Likewise, there were no differences looking at either of the antiangiogenics plus FOLFOX (median OS was 30.1 months with cetuximab vs. 26.9 with bevacizumab, HR , .9; P = .09), or FOLFIRI (28.9 months with cetuximab vs. 33.4 months with bevacizumab, HR, 1.2; P = .28).

Median overall survival among patients determined to be disease free after therapy was 66.3 months.

The only marked differences between the combinations came in grade 3 or 4 toxicities, with grade 3 rash seen with cetuximab but not with bevacizumab, and grade 3 or 4 hypertension and gastrointestinal events occurring more frequently with bevacizumab.

There were similar numbers of study withdrawals and deaths on study.

Dr. Venook noted that data on response rates, duration of therapy by dose intensity, and other parameters are pending and will be reported at a later date.

The results show that "for the time being, the cetuximab added to standard chemotherapy, mainly FOLFOX is not superior to bevacizumab in the first-line treatment of patients with KRAS exon 2 wild-type metastatic colorectal cancer. Expanded RAS analysis may change this statement in the near future," commented Dr. Josep Tabernero, head of medical oncology at Vall d’Hebron University Hospital in Barcelona, the invited discussant.

"The treatment choice for each patient should consider efficacy, safety, cost, drug availability and some other important parameters," he said.

Dr. Clifford Hudis, president of ASCO and chief of the breast cancer service at Memorial Sloan–Kettering Cancer Center in New York, commented that the study may give clinicians the confidence to expand treatment options for patients with metastatic CRC.
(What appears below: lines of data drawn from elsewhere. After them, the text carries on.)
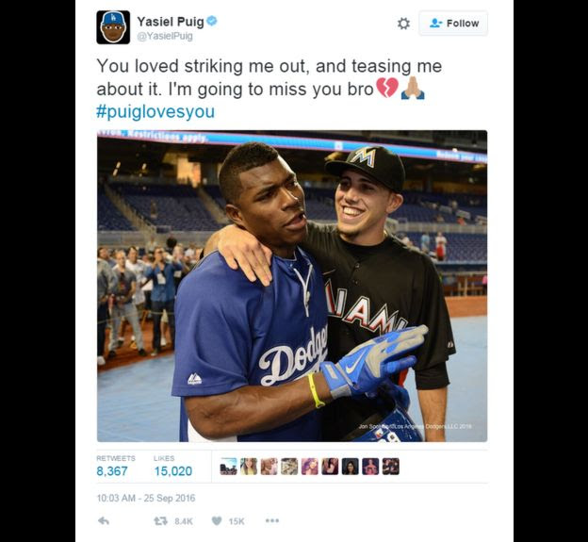Open the three-dots more options menu
The height and width of the screenshot is (542, 588).
272,520
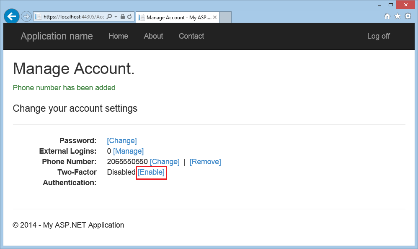Switch to the Manage Account browser tab
This screenshot has width=418, height=249.
(x=176, y=17)
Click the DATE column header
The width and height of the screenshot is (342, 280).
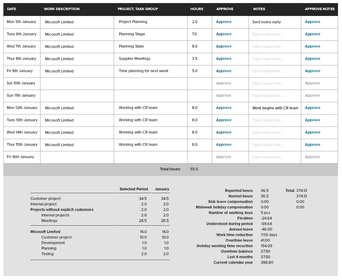(12, 9)
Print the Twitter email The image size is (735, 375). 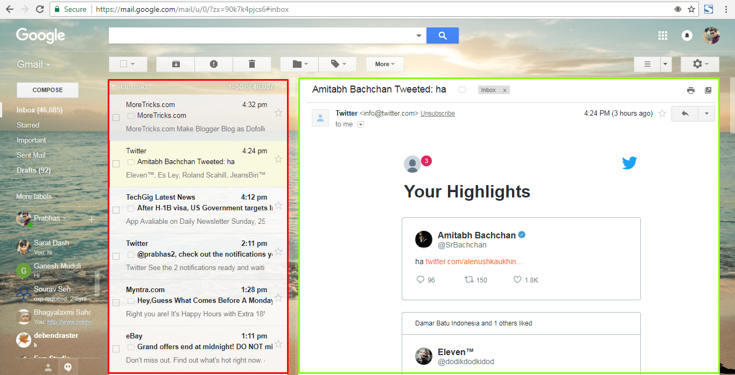coord(691,90)

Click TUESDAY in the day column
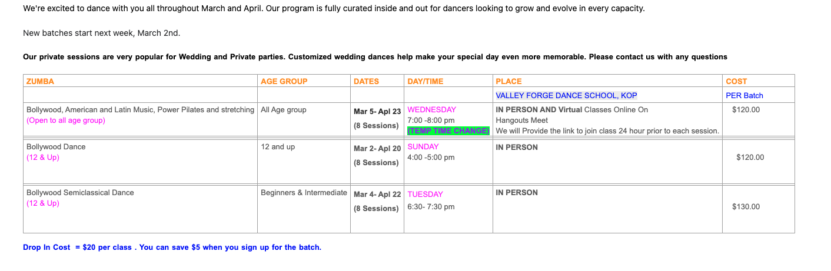click(425, 195)
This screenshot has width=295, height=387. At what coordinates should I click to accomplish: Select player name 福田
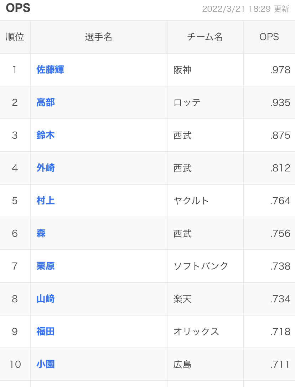pyautogui.click(x=46, y=332)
"Chemotherapy choice is a choice that is very much market driven in the United States: 75% of patients received FOLFOX. That’s based on sort of a habit as much as anything else, and I hope that this study might raise the other possibility with FOLFIRI," he said at a media briefing earlier in the day.

The study was funded by the National Cancer Institute. Dr. Venook disclosed serving as an uncompensated advisor to several companies including Bristol-Myers Squibb, maker of cetuximab, and Roche/Genetech, maker of bevacizumab. Dr. Tabernero has disclosed serving on advisory boards for Sanofi-Aventis, Pfizer, Roche and Merck. Dr. Hudis served as a data and safety management board chair for Genentech and received research grants from Onyx Pharmaceuticals and Merck.